Chemical space is typically defined using **molecular descriptors**, quantitative representations of chemical structures. These can include:

- Physicochemical descriptors (e.g., MW, logP)
- Structural descriptors (e.g., number of rings, rotatable bonds)
- Quantum mechanical properties (e.g., HOMO/LUMO, dipole moment)

Descriptors are often computed using cheminformatics tools like **RDKit**, **PaDEL**, or **AQME**.

The resulting data forms a high-dimensional matrix where rows are molecules and columns are descriptors, this is the foundation of the chemical space.

![41570_2018_66_Fig5_HTML.png](attachment:15fb108f-fff4-4945-94d0-d35416140563.png)

**Importance in Machine Learning**

In the context of machine learning (ML) applied to chemistry, exploring chemical space enables:

- **Efficient Model Training**: By selecting diverse and representative compounds, models can be trained more effectively.
- **Improved Generalization**: Ensuring that training data covers a broad chemical space helps models generalize to unseen compounds.
- **Identification of Novel Compounds**: Exploring underrepresented regions can lead to the discovery of novel compounds with desired properties.

![imagen.png](attachment:3e80fee7-4501-4511-a2ba-30170a25e160.png)

### 1. DIMENSIONALITY REDUCTION

#### 1.0. Introduction to Dimensionality Reduction

**Why Reduce Dimensionality?** 

Chemical descriptors can result in high-dimensional datasets, which pose challenges such as:

- **Computational Complexity**: High-dimensional data requires more computational resources.
- **Overfitting**: Models may capture noise instead of underlying pattern.
- **Visualization Difficulties**: It's challenging to visualize data beyond three dimensions.

Dimensionality reduction addresses these issues by transforming high-dimensional data into a lower-dimensional space while preserving essential information.

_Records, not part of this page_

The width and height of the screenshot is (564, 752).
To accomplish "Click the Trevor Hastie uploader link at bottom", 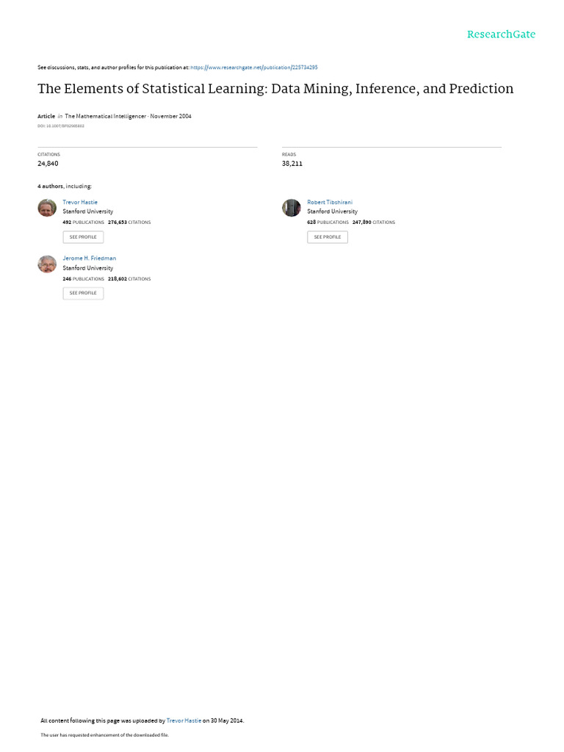I will tap(184, 720).
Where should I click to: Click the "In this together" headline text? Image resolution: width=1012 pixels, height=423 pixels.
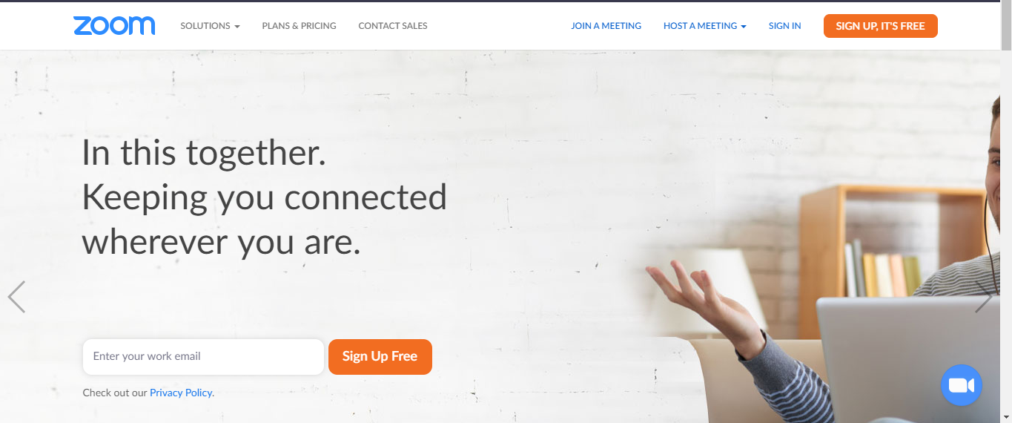point(204,154)
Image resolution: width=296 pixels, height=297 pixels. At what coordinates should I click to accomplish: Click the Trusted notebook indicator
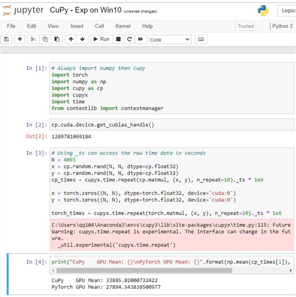pos(245,26)
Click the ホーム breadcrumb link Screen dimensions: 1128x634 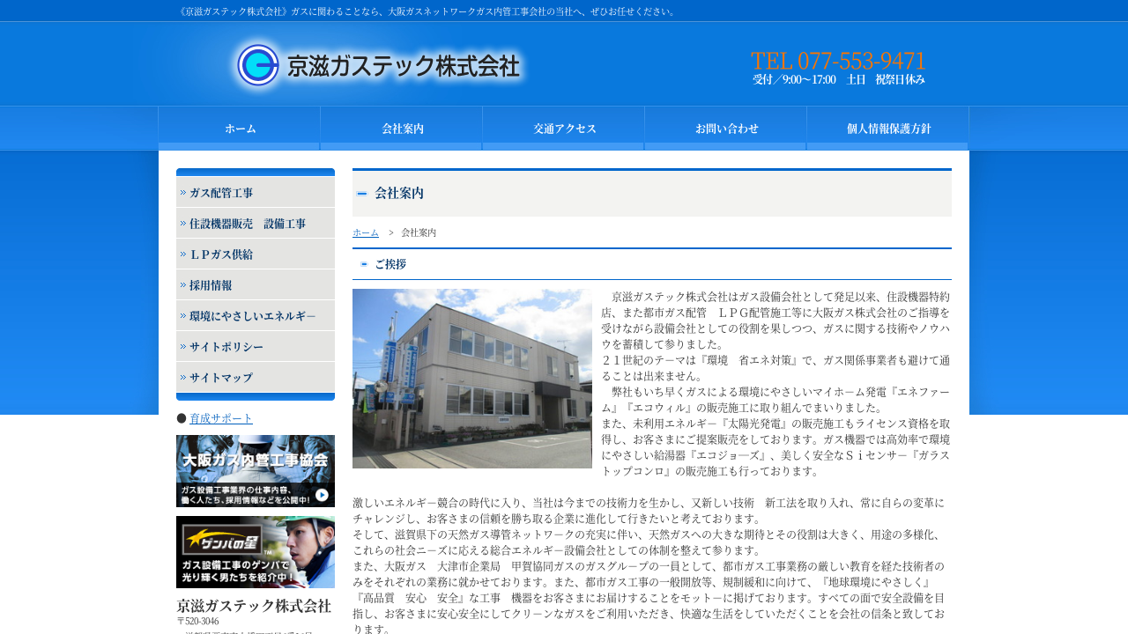point(366,232)
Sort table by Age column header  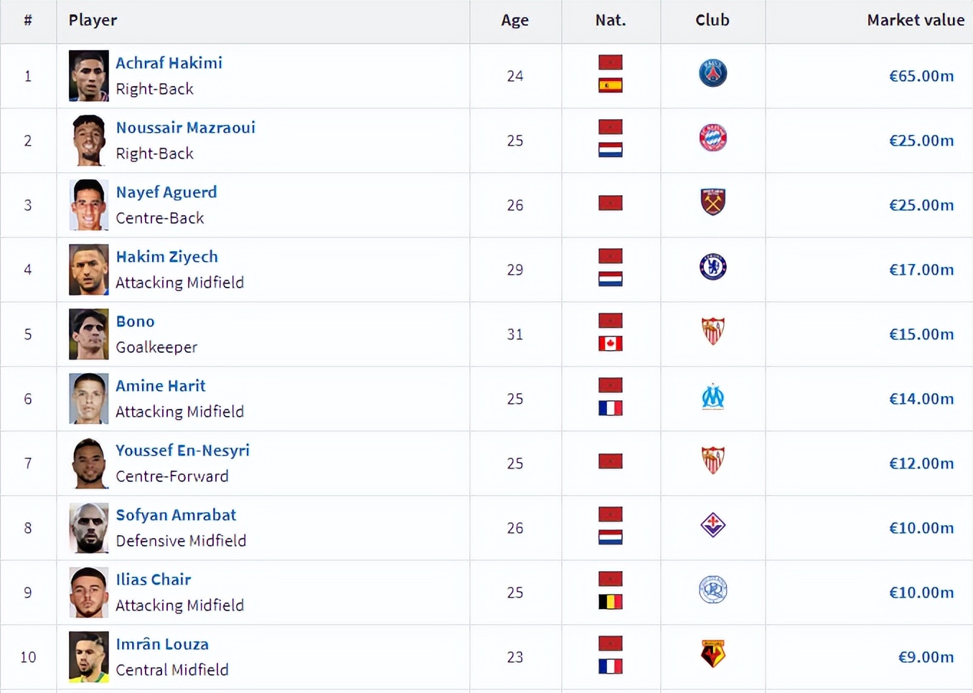[514, 21]
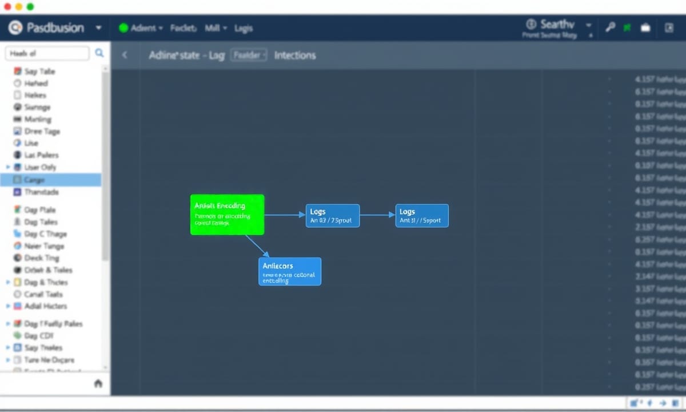
Task: Click the Pasdbusion logo icon
Action: coord(15,27)
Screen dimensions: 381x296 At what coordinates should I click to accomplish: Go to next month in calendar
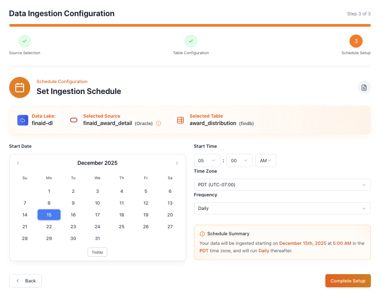point(177,163)
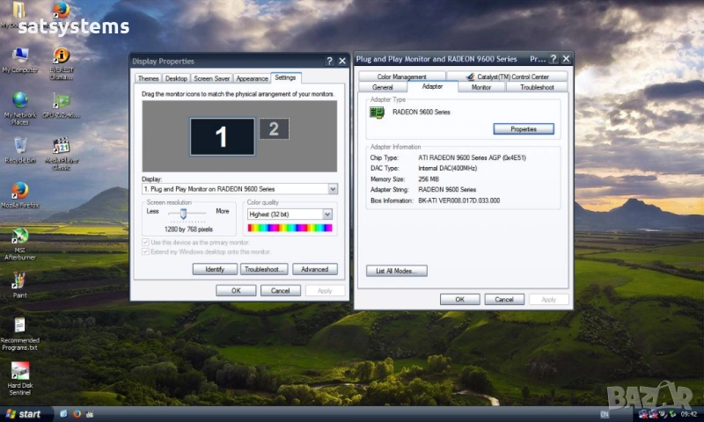
Task: Open My Network Places icon
Action: 19,100
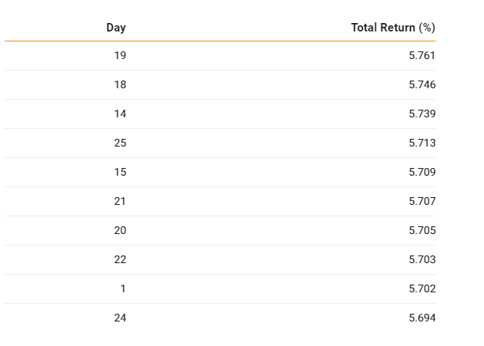The image size is (484, 346).
Task: Select the Day 20 cell
Action: click(x=120, y=230)
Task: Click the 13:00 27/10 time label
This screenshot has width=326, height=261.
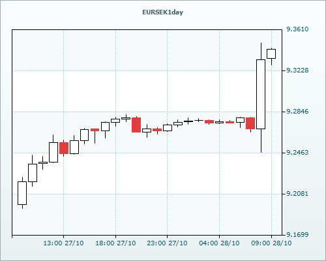Action: click(x=63, y=243)
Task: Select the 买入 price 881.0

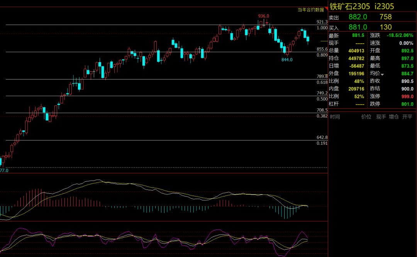Action: tap(358, 27)
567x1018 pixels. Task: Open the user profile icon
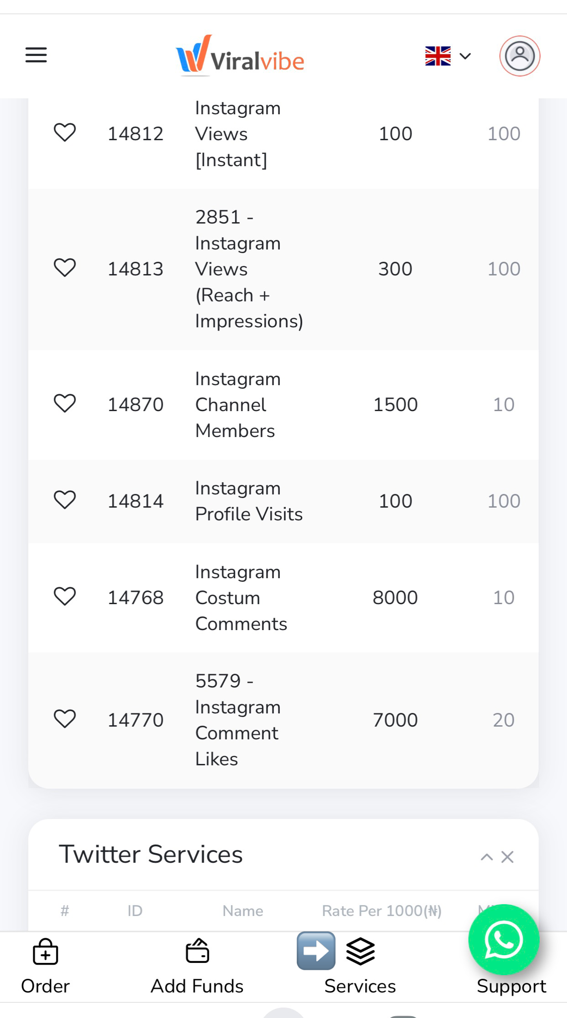coord(519,56)
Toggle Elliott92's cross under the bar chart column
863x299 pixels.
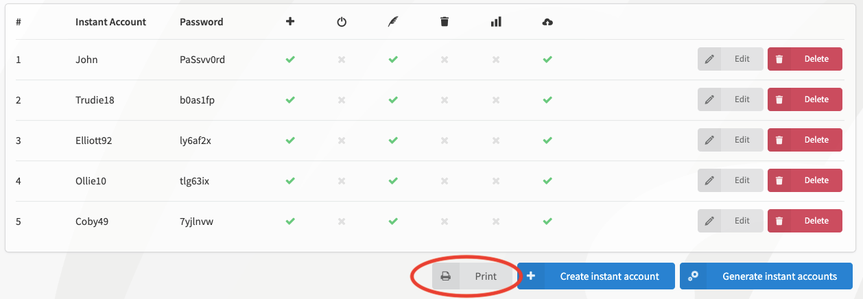496,141
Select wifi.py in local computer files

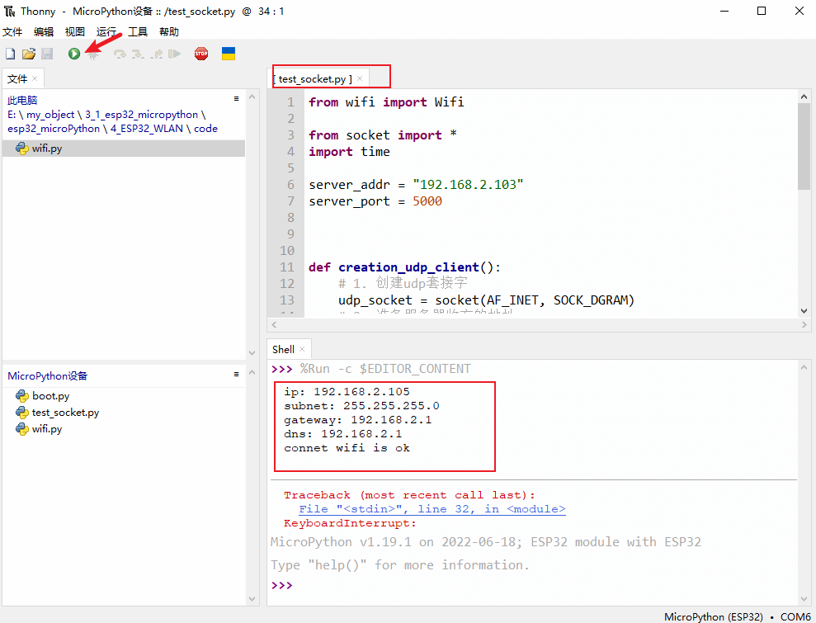click(x=46, y=149)
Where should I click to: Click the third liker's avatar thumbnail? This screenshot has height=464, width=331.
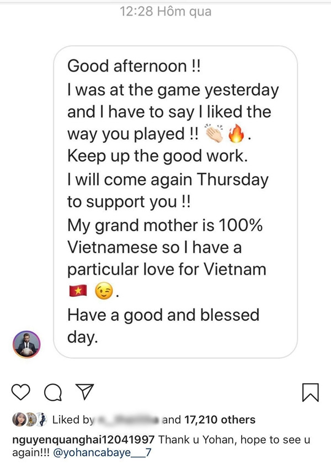coord(42,419)
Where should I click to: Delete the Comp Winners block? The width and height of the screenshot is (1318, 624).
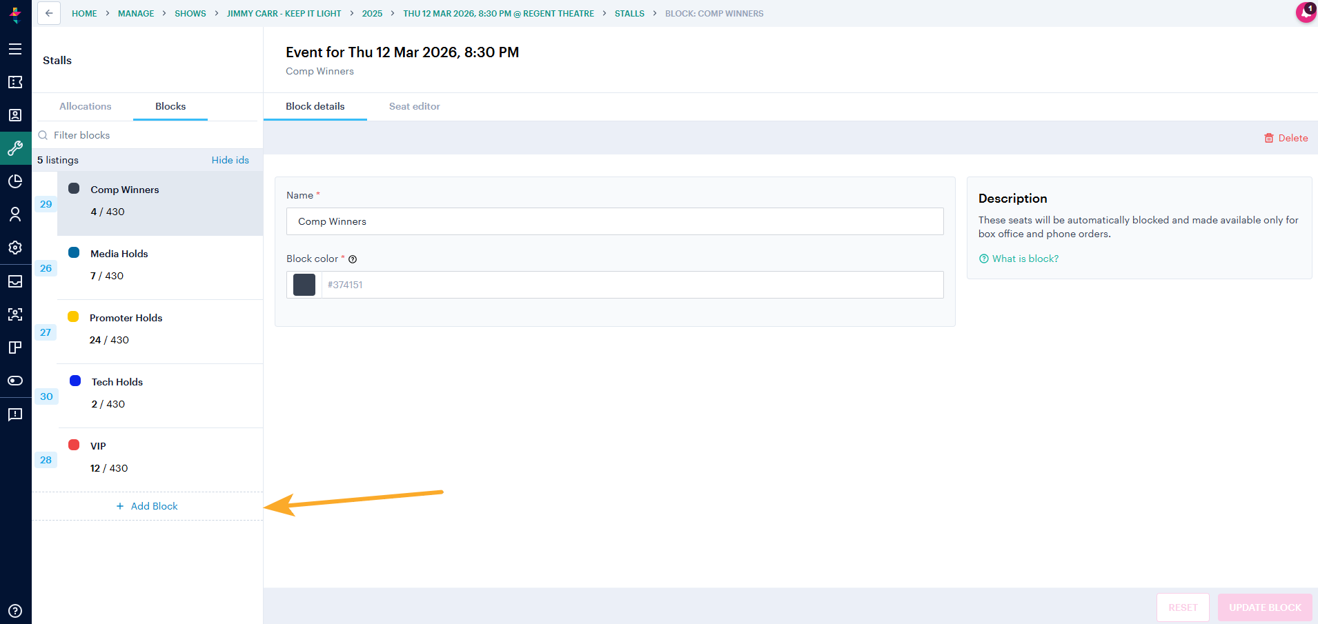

**Techniques for Dimensionality Reduction**

Several techniques are employed to reduce dimensionality:
- **Principal Component Analysis (PCA)**: A linear method that transforms data into a new coordinate system, maximizing variance along principal components.
- **t-Distributed Stochastic Neighbor Embedding (t-SNE)**: A nonlinear technique that emphasizes local structure, useful for visualizing clusters.
- **Uniform Manifold Approximation and Projection (UMAP)**: Preserves both local and global structure, suitable for large datasets.
- **Autoencoders**: Neural network-based models that learn efficient codings of input data.

#### 1.1. Principal Component Analysis (PCA)

One of the applications of PCA is the reduction of dimensionality (variables), losing as little information (variance) as possible: when we have a large number of possibly correlated quantitative variables (indicative of redundant information), PCA allows us to reduce them to a smaller number of transformed variables (principal components) that explain a large part of the variability in the data. 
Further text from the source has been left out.